=== PROVIDED TEXT ===

While you write your book, you make already “friends” and “followers”. You join Goodread and Wattpad or Biblio Connection, interact with readers and writers alike and leave single chapters of your upcoming book for readers to comment on and to “test the waters”. These folks might become even your beta readers and book reviewers, once the manuscript is finished. Once your book is finished and formatted as an e-book you join more reader forums and list it not only there, but also on several dozens of top websites for book lovers.

What else can you do:
To get 5,000 or more followers or thousands of email addresses, social media is invaluable.
Social media provides a good opportunity to reach readers, however, you might consider public speaking e.g. at writers conferences or free workshops at your local library, and publish lots of articles (always with a link to your website, blog or book sales page) at local newspapers and to use for other media, even for TV and Radio shows, or send out regular newsletters to your readers. It doesn’t mean you have to write completely new articles, just spin and re-purpose the ones you already have.

You leverage the power of free: Giving resources away allows skeptical readers to get enough content to talk about your book – and to make it easy for them to share content with their friends. Sample chapters, quizzes, special reports, and how-to articles are all good giveaway possibilities. If you haven’t yet landed on the radar of most people, you need an entirely different strategy. If this is your first work, give away as many books as you can and get your words out there.

===

Using the text on book promotion, explain why it recommends giving resources away for free.

=== EXCERPTED RECORDS ===

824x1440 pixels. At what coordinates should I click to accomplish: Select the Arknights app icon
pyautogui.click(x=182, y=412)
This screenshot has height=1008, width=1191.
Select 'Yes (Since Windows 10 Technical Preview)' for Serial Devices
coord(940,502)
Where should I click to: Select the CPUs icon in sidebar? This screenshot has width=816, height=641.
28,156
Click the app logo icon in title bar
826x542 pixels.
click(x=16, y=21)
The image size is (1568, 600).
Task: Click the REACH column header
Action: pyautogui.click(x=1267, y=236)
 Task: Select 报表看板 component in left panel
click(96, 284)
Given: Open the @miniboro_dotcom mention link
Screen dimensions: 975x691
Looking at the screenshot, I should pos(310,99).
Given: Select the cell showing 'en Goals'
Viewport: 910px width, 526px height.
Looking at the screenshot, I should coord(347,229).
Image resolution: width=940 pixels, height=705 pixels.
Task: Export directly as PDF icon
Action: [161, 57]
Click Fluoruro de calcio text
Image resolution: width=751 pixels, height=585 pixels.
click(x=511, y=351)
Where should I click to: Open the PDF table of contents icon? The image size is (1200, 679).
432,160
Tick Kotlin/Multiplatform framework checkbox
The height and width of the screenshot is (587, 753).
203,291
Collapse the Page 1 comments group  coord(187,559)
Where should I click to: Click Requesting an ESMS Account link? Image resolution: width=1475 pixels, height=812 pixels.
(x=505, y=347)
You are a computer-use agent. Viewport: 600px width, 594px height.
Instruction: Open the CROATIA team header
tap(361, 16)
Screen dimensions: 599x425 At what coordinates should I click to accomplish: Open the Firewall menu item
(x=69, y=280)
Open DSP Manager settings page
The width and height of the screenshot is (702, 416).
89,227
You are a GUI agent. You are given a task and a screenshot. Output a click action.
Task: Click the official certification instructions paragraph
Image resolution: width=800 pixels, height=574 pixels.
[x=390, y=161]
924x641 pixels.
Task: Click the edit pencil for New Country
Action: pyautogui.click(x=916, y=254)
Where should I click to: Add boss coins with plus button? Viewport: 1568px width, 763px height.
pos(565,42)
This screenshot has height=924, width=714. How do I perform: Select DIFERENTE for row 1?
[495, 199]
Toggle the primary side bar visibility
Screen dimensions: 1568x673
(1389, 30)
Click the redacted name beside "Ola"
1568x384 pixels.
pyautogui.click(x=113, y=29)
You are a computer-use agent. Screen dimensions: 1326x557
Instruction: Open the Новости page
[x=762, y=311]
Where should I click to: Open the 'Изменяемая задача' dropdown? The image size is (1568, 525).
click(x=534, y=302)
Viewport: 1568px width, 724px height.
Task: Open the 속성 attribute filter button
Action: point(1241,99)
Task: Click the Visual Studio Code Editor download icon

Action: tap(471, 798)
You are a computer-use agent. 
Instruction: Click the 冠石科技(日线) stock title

===

ANSWER AREA ▸
Giving resources away lets skeptical readers get enough content to talk about the book. It also makes it easy for them to share that content with their friends.